Just a week ago, we were once again shocked by the death of a transgender woman in Klang. Some say it was a hate crime. Some say that it was a theft. Either way, neither condition justifies being beaten to death.

And just weeks before that, the country’s social media circulated allegations of groups who have pledged blood to spill upon those who “undermine” Malay supremacy in the country – many of which featured hurtful language and frightening threats of physical violence.

All this is on top of the many, many incidents of intrusive violence in our country including the emergence of brutal vigilante “patrol groups” which continue to recklessly terrorise our communities.

In a Malaysia that is supposed to have woken up to a new age of hope and a renewed sense of justice, where is all this anger coming from?

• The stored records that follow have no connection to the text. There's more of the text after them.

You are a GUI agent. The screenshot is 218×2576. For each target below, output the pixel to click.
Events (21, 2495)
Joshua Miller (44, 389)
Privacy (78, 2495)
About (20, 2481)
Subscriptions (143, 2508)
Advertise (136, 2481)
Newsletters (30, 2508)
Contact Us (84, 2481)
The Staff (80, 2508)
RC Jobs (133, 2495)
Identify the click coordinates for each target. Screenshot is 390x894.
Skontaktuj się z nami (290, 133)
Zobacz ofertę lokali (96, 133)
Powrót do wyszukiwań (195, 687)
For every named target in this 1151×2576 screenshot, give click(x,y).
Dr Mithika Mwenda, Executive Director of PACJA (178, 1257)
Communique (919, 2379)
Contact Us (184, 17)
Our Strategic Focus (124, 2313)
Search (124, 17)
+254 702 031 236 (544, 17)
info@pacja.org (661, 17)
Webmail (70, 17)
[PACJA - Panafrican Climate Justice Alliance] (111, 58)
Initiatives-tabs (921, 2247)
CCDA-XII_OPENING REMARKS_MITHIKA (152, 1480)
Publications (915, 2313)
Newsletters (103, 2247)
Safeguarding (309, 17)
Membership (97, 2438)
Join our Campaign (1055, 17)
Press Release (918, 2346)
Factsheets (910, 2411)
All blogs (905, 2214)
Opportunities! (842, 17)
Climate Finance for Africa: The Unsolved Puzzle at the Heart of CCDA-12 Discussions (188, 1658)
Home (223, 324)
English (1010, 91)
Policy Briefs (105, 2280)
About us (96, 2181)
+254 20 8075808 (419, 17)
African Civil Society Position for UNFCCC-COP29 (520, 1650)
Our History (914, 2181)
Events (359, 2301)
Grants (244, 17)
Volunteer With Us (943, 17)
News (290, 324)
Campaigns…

Is the fabric of social justice in our country really that bankrupt that we must now take order in (literarily) our own hands?

Or are there deeper, more systemic issues causing upset and stirring all the wrong kinds of sentiments at the expense of social order?

In Surah al-Hijr (Chapter 15), the angels were commanded by Allah to prostrate before Adam, which they all did, with the exception of Iblis [15:31]. Iblis compared his creation (out of smokeless fire) to be superior to that of Adam (out of clay) and refused to bow to him [15:33].

For this reason, Allah banished Iblis from heaven [15:34], who retaliated by vowing to mislead humans and create chaos on earth [15:39].

The sum of human history has been enraged by evidence of Iblis’ work since, with the most potent poison of choice being hate and anger.

Islam tells us that the strong are not those who wrestles well. The strong are whose who are able to control themselves when in a fit of rage [Sahih Muslim, Book 32, Hadith 6313].

In a narration by Abu Hurairah, a man had approached our beloved Prophet and said, “Advise me!”

Our beloved Prophet responded, “Do not become angry,”

The man, asked the Prophet the same question again (and again) and everytime, our Prophet responded, “Do not become angry” [Sahih Bukhari, Book 73, Hadith 137].

Malaysia is on the verge of being known as a pretty angry country, and it is important that we figure out why.

Is it really because the social contract that lends a sense of order that our country is built upon so delicate that the slightest glitch would cause us to fall completely apart?

Or are we genuinely threatened by the ambition of becoming a more globalised nation?

Or is the “peaceful transition of governments” that had been the praise of the world really just a state of immobilised numbness – and that this anger charged dissatisfaction is the real, albeit delayed, reaction to the Pakatan Harapan win?

If we could just remove all forms of anger from the equation for just a moment, and replace the anger that were present in all the scenarios with a reasonable chance of understanding and even compassion, I do believe that things would have turned out very differently.

Because it was anger that killed that transgender woman in Klang and so many others in Seremban, Kuantan, Ipoh and other places in Malaysia.

It was anger that instigated so many social media hate speech.

It was anger that caused the temple riots in Subang.

It was anger that made us turn against one another.

And it was anger that killed Allahyarham Muhammad Adib.

* Majidah Hashim is Communications Manager for Sisters in Islam (SIS).